Entries shown:
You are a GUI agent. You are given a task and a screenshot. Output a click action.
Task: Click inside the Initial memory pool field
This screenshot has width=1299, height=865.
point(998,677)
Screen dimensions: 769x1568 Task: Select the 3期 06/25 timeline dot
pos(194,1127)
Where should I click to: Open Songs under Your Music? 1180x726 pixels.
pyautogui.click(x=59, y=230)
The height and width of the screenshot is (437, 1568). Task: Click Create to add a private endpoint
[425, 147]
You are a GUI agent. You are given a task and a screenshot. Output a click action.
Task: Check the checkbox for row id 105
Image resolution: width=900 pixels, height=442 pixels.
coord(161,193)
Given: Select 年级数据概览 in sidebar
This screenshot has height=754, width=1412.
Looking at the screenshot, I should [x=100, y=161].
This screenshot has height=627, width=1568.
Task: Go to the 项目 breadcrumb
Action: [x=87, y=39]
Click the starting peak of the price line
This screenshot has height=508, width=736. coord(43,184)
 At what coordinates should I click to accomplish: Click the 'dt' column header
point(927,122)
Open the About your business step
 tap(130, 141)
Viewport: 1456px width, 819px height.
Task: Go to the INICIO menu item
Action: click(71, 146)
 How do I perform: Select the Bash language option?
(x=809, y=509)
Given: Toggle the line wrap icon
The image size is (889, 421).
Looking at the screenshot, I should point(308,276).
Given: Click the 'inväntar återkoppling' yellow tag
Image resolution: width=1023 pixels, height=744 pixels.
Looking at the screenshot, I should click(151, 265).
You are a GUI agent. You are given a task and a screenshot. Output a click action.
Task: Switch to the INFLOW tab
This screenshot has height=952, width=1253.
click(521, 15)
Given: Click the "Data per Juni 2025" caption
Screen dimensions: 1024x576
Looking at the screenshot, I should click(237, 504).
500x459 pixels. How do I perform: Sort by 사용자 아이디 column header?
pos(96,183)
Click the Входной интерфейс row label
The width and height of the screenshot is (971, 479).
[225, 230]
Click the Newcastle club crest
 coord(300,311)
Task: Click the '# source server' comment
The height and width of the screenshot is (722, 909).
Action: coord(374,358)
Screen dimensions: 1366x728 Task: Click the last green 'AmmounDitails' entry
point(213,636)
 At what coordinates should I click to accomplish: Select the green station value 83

Task prompt: The line containing "500x459 pixels. How" marks the start. Repeat it and every line after it to the end of the listing above, exactly.

Output:
500x459 pixels. How do I perform: Sort by 사용자 아이디 column header?
pos(96,183)
Click the Входной интерфейс row label
The width and height of the screenshot is (971, 479).
[225, 230]
Click the Newcastle club crest
 coord(300,311)
Task: Click the '# source server' comment
The height and width of the screenshot is (722, 909).
Action: coord(374,358)
Screen dimensions: 1366x728 Task: Click the last green 'AmmounDitails' entry
point(213,636)
 At what coordinates should I click to accomplish: Select the green station value 83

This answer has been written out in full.